FIAは、世界耐久選手権(WEC)のハイパーカークラスにおけるBoP(性能調整)が「怠惰の枕(怠惰を助長するもの)であってはならない」として、2024年に向けてシステムの見直しに取り組んでいる。

 この言葉は、先週末にバーレーンで開催されたWEC最終戦で、FIAとWECを共催するACO(フランス西部自動車クラブ)がBoPのビジョンを説明した際、FIA耐久委員会のリシャール・ミル会長が口にしたものだ。

 両団体は、BoPをよりシンプルなものにし、マニュファクチャラーにより多くの責任を負わせるものにしたいと説明した。

「もし、ある競技者が選択を誤ったり、パフォーマンスを発揮できなかったりしたためにBoP(による調整・救済)を期待しているのであれば、それは不可能だ」

「BoPはすべての問題を解決することはできない」

 またACO会長のピエール・フィヨンは、BoPは「勝てないときの言い訳であってはならない」と付け加えた。

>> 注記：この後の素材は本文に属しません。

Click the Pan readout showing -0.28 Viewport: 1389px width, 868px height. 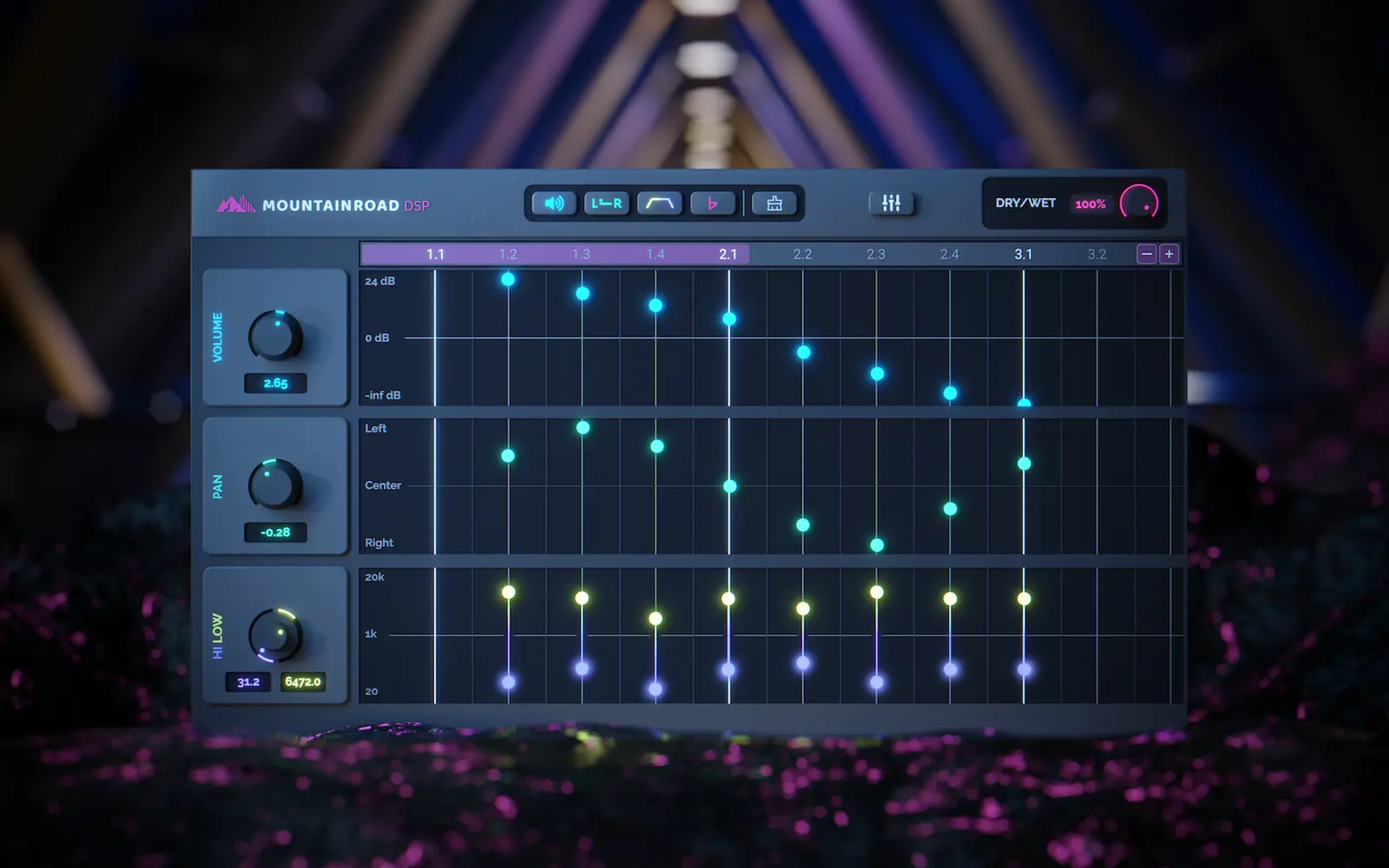tap(274, 532)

 FIAとACOのコメントは、9月にパリで開催されたワーキンググループでのルールメーカーとメーカーによる議論を受けたものだ。ここでは、ハイパーカークラスに参戦する大多数が現状維持に賛成したと見られている。

 しかし、FIAとACOは、来年に向けてBoPの範囲を縮小する計画が進行中なことに変わりはないと主張した。

「我々はそれを改善し、よりシンプルになるよう変更したい」とフィヨン会長は説明した。

 WECのフレデリック・ルキアンCEOは、この計画についてさらに詳しい見解を示した。

「我々の責任は、全マニュファクチャラーをパフォーマンスの枠に入れることだ。そしてそれから、彼らが彼らの仕事をする」

「それは非常に重要なことだ。なぜなら、それはスポーツにおける実力主義の概念だからだ」

 ルキアンCEOは、「ベストがベストであり続ける」ことが重要だと強調した。

 ミル委員長は、BoPの存在意義のひとつはハイパーカーの開発競争を防ぐことであり、LMHとLMDhのルールブックは各マシンが適合しなければならない性能の範囲を定めており、同じ目標を達成するために設計されていると指摘した。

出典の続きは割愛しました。